Em qualquer país moderno, e certamente no Brasil, os bancos são muito mais que firmas privadas intermediadoras de empréstimos. Eles formam um sistema público de emissão de moeda -o depósito bancário- que desempenha um papel orientador central, como uma espécie de sistema nervoso da economia como um todo.
Grande parte do excedente social passa pelos bancos e financia investimentos e transações, dos quais dependem o bem-estar da população e o desenvolvimento do país. Mas, e o risco? Não é verdade que cada investimento e cada transação financiados podem não se completar, acarretando a perda dos créditos concedidos?
Sim, só que esses riscos não são (como parecem pensar os liberais) a contrapartida da liberdade de iniciativa, do direito de cada um usar e até abusar da parcela do produto social que lhe cabe como propriedade. Esses riscos decorrem da informação deficiente e da coordenação falha dos agentes não-especuladores.

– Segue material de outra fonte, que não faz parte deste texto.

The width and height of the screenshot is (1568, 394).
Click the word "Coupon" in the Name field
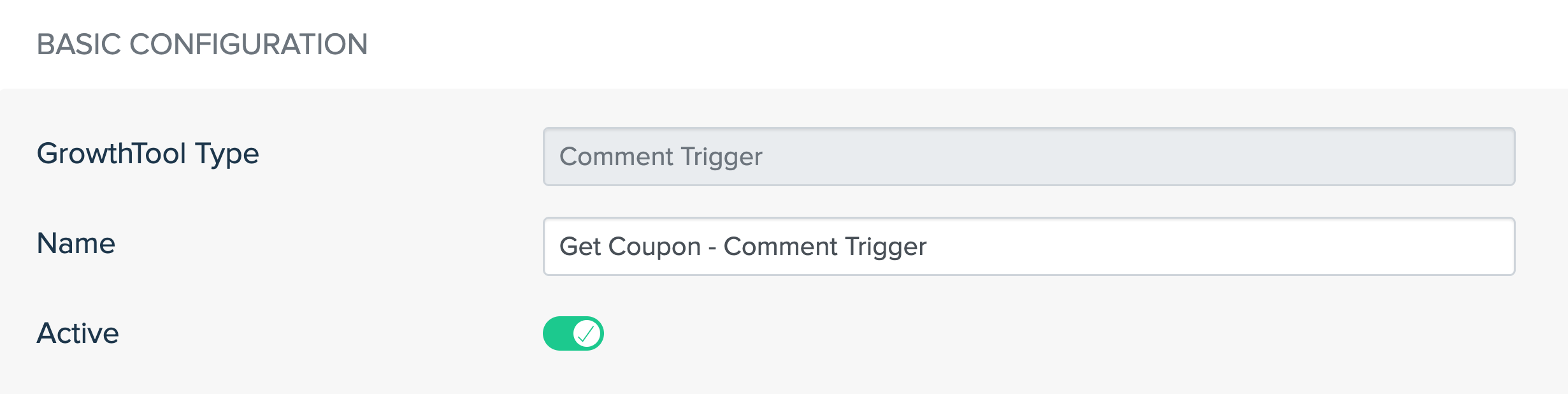[654, 247]
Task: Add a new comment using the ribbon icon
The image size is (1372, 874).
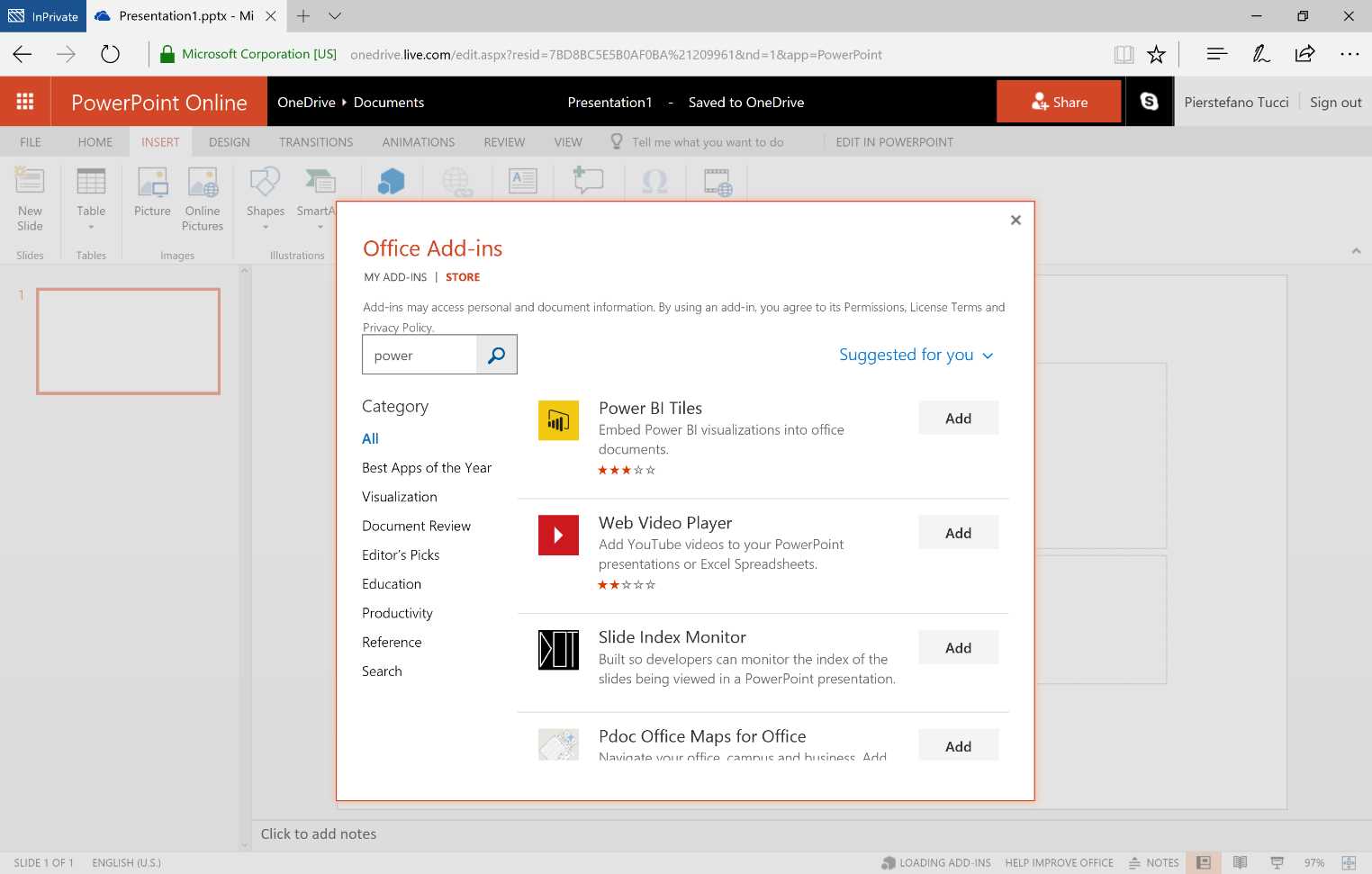Action: tap(588, 181)
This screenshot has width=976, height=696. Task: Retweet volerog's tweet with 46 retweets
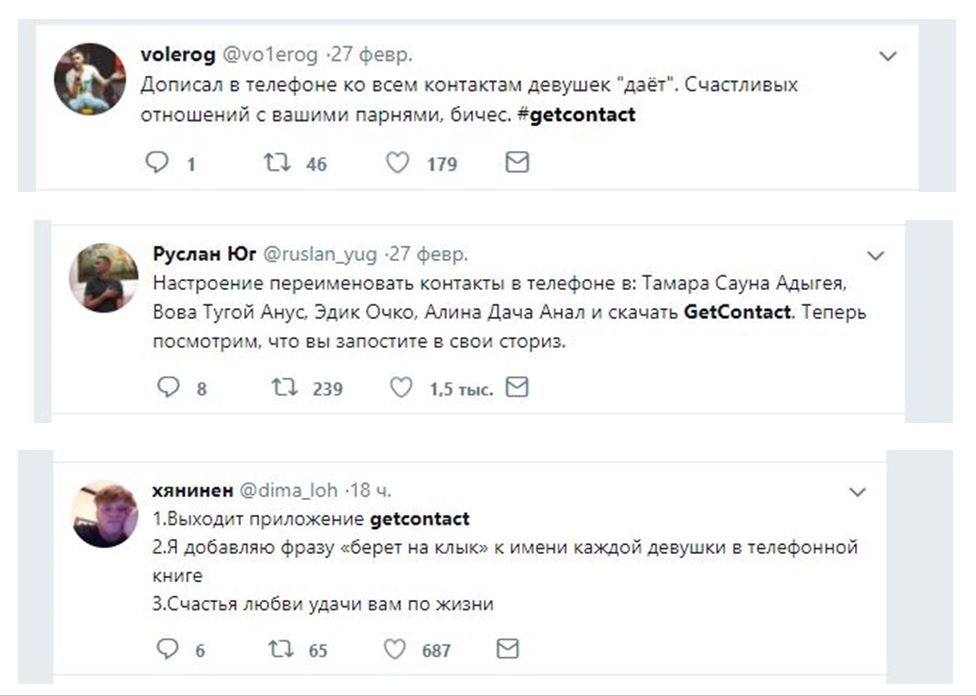[277, 162]
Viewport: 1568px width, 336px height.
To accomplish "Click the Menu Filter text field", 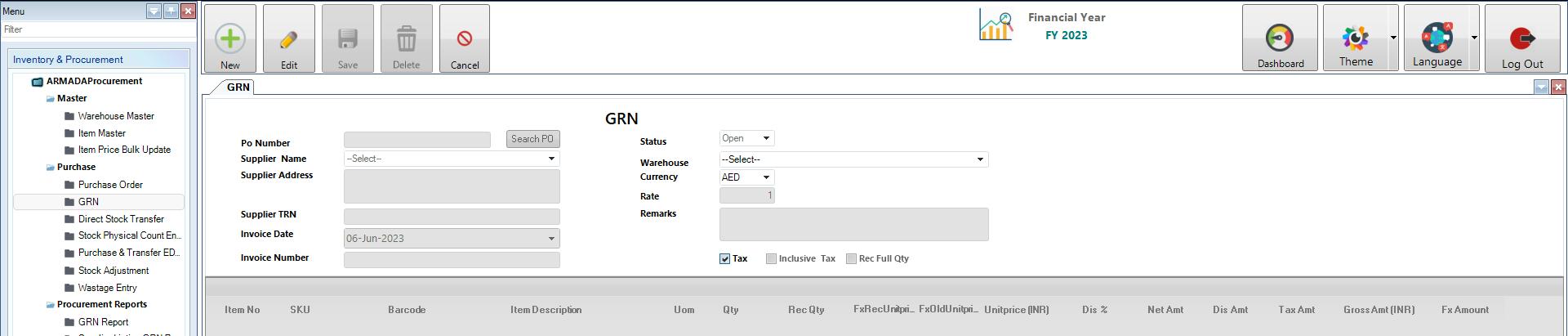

Como escreveu Keynes há quase 60 anos, o sistema que transforma a poupança de muitos em investimentos de alguns não precisa funcionar como um grande cassino. Cabe ao governo e ao seu Banco Central estar presente no processo de concatenação entre reservas e ampliação da capacidade produtiva para que os agentes privados percebam que o processo tem orientação e se possa assim evitar decisões aleatórias, sujeitas a grande margem de erro.
Infelizmente, não é o que nossos governos têm feito. Eles se encontram no mercado de capitais apenas para girar suas dívidas e estão privatizando quase todo setor produtivo público, de modo que a iniciativa privada deixa de ter uma ampla frente de inversões estatais em energia, transporte, saúde, educação, ciência e tecnologia e previdência que lhe sirva de norte para seus próprios investimentos.
E, para coroar, nossos últimos governos têm praticado arrocho de crédito para ``esfriar" a demanda, que acarreta ampla quebradeira de pequenas e médias empresas e de consumidores, cuja inadimplência não pode deixar de afetar os bancos. E quando alguns deles perdem liquidez (capacidade de honrar as próprias dívidas), a falta de garantia aos depositantes e correntistas espalha o pânico, cada pessoa que toma conhecimento do fato (ou boato) corre para retirar suas reservas antes que seja tarde -o que torna a dificuldade inicial uma verdadeira catástrofe.
Se o governo fecha o banco, garantindo as reservas dos clientes apenas abaixo de um limite reduzido (R$ 5.000,00), milhares e talvez milhões de inocentes pagam pesado, não só arcando com perda de depósitos, mas também com a ruína de negócios e a eliminação de empregos.
Mas, e se o banco quebrar por culpa de sua diretoria, que usou o dinheiro dos depositantes e aplicadores para favorecer mutuários não-confiáveis ou, pior ainda, para financiar governos em fim de mandato? Ora, nesse caso que paguem os culpados, os diretores inescrupulosos, se ficar provado que o foram, e os que deveriam acompanhá-los e coibi-los por parte da autoridade monetária (BC).
Mas os ex-diretores nada sofrem, pois tiveram todas as informações em tempo para poder colocar suas reservas em lugar seguro. Quem sofre são os que confiaram no sistema público de bancos do país e são sempre informados depois que nada mais há a fazer.
FHC acerta ao permitir a sobrevivência dos bancos. Resta a dúvida, suscitada pela ambiguidade do Planalto, de que o gesto não seja pra valer, que as garantias exigidas do governo da Bahia sejam tão altas que não possam ser fornecidas.
Seja como for, não dá para tomar ACM como referência para nós, seus adversários, nos posicionarmos contra só porque ele é a favor. No caso do Econômico e dos outros bancos sob intervenção a prioridade deve ser dada aos interesses dos usuários e da população em geral.